Small Businesses: While many small businesses managed to pivot in response to the pandemic, countless others faced significant setbacks and were unable to bounce back. Many Filipinos, particularly those engaged in small businesses or informal sectors, found themselves struggling to make ends meet. With reduced consumer spending, limited job opportunities, and widespread uncertainty, businesses faced difficulties in surviving the crisis. Despite government aid programs and relief efforts, a significant number of enterprises were unable to weather the storm and had to permanently close their doors.

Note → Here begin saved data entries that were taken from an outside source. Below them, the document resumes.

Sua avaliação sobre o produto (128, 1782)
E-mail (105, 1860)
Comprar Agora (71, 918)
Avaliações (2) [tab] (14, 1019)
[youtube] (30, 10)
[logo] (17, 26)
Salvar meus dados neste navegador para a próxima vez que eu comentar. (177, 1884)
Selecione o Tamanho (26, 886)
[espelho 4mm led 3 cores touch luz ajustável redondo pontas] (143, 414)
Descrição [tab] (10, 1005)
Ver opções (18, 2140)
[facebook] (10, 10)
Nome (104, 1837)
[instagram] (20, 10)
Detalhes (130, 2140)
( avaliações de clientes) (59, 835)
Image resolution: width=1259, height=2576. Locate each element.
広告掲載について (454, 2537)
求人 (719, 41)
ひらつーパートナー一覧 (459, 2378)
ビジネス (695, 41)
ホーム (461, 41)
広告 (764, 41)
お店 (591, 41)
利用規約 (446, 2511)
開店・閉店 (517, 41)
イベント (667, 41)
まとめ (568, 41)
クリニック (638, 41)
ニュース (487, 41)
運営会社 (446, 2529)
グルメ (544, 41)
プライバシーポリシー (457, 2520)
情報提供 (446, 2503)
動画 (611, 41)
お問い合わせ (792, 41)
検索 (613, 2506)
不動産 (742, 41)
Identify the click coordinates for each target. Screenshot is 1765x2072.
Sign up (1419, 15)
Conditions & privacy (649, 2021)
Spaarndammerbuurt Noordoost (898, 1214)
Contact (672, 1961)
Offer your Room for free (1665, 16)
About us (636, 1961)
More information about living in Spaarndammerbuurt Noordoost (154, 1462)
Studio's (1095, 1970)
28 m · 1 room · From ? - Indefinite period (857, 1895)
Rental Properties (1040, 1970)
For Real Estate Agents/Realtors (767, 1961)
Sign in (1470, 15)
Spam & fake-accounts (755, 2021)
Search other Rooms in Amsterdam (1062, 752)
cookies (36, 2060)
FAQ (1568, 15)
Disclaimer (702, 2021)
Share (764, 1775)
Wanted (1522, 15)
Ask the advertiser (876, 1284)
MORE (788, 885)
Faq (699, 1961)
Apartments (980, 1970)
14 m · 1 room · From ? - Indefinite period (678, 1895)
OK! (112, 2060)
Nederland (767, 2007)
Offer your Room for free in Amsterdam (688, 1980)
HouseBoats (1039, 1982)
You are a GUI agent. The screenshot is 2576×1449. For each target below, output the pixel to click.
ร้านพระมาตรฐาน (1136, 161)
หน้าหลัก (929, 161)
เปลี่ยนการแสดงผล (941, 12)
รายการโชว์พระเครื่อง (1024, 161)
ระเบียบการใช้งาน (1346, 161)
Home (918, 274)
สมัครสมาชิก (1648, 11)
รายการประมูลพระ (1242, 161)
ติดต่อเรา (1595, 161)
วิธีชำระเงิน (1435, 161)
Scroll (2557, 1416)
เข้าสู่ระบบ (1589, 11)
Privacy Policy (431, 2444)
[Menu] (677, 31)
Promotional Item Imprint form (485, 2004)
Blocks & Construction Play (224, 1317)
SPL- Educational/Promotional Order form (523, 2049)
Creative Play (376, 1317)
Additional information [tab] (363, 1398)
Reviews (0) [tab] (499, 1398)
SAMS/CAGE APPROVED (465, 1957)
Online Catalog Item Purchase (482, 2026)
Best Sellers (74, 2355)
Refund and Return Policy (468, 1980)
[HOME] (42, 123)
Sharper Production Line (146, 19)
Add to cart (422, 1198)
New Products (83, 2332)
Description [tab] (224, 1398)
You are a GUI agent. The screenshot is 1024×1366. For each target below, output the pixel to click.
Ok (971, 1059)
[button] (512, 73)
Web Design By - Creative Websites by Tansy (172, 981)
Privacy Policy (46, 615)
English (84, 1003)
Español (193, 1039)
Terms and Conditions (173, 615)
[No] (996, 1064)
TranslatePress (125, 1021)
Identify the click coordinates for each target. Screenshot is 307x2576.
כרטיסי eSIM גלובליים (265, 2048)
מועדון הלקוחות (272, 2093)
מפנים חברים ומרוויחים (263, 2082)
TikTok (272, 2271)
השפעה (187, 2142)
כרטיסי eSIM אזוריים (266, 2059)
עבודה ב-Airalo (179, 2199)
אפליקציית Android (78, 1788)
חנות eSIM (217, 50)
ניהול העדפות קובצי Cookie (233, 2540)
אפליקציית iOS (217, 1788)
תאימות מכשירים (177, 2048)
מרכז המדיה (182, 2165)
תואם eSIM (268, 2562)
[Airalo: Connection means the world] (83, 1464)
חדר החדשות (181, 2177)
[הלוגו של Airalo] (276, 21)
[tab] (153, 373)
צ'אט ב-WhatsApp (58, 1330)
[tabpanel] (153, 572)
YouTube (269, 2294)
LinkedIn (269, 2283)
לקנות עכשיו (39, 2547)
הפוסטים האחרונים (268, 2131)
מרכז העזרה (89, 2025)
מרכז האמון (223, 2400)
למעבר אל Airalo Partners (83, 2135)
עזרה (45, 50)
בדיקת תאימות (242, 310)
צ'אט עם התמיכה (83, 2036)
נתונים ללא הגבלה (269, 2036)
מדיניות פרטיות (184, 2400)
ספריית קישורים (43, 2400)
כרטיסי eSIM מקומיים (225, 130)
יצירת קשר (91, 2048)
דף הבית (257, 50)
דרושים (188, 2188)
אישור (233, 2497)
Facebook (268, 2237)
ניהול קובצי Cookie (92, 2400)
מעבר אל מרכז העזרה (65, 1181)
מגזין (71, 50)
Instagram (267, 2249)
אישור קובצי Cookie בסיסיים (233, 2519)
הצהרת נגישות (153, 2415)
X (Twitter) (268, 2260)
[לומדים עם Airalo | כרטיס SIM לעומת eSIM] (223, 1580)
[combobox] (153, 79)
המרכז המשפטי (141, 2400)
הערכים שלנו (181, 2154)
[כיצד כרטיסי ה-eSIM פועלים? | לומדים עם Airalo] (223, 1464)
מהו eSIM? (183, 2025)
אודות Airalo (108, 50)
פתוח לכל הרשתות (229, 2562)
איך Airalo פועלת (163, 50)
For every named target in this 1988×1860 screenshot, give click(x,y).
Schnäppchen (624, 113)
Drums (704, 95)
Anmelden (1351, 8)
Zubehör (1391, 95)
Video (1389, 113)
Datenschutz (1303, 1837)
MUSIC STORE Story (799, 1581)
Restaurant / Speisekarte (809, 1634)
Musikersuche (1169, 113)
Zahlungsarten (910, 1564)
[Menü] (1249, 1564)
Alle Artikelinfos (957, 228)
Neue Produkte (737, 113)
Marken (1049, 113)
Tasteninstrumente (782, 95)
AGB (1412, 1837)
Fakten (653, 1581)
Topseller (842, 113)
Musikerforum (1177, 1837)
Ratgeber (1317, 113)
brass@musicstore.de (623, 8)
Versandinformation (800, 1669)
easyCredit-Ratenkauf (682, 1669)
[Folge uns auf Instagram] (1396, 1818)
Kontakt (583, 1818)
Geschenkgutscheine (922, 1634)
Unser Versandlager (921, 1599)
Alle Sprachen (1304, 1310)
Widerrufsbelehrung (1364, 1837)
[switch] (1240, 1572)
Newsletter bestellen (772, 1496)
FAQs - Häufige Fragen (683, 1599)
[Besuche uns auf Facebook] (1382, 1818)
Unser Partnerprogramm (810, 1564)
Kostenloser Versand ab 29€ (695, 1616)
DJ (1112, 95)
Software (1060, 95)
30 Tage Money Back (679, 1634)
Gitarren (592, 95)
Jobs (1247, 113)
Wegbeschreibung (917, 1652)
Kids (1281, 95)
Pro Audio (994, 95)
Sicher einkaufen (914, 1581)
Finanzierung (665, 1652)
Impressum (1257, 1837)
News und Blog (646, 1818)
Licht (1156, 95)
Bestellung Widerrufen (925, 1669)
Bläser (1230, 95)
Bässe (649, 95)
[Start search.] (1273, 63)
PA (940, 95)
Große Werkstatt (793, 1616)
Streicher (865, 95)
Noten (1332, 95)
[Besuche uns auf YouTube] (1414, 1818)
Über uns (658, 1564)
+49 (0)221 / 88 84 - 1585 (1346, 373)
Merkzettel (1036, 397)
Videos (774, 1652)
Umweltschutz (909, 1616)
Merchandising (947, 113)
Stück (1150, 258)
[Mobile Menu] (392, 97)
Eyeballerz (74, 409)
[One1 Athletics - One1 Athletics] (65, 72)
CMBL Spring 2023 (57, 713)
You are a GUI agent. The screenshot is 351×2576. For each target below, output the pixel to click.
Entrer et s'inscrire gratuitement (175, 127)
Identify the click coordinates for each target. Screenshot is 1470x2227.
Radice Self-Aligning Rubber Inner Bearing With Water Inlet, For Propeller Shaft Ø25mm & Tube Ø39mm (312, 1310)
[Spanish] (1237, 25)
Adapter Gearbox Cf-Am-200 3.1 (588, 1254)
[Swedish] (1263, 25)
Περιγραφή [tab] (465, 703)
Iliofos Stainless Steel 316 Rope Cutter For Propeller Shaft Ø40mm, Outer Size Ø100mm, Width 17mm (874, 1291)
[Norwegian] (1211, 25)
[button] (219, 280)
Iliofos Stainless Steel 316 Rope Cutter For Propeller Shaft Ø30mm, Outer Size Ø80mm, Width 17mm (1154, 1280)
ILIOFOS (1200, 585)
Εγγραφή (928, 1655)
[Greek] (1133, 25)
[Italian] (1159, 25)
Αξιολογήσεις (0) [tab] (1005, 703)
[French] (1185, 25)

The still unemployed Filipinos: The impact extended beyond just job losses. Families that relied on the income from these businesses faced financial hardships, struggling to provide for their basic needs, education, and healthcare. The loss of income exacerbated existing inequalities, disproportionately affecting vulnerable communities and individuals who were already on the margins. The inability of many businesses to recover and reestablish themselves post-pandemic had a cascading effect on the overall economic recovery of the country. As these businesses folded, opportunities for employment and entrepreneurship diminished, contributing to a prolonged period of economic stagnation.

OFWs (Overseas Filipino Workers): Paradoxically, OFWs predominantly supported Bongbong Marcos for the presidency, yet they were severely impacted by the pandemic. Many Filipino workers abroad were repatriated, and tragically, some returned to their families in caskets.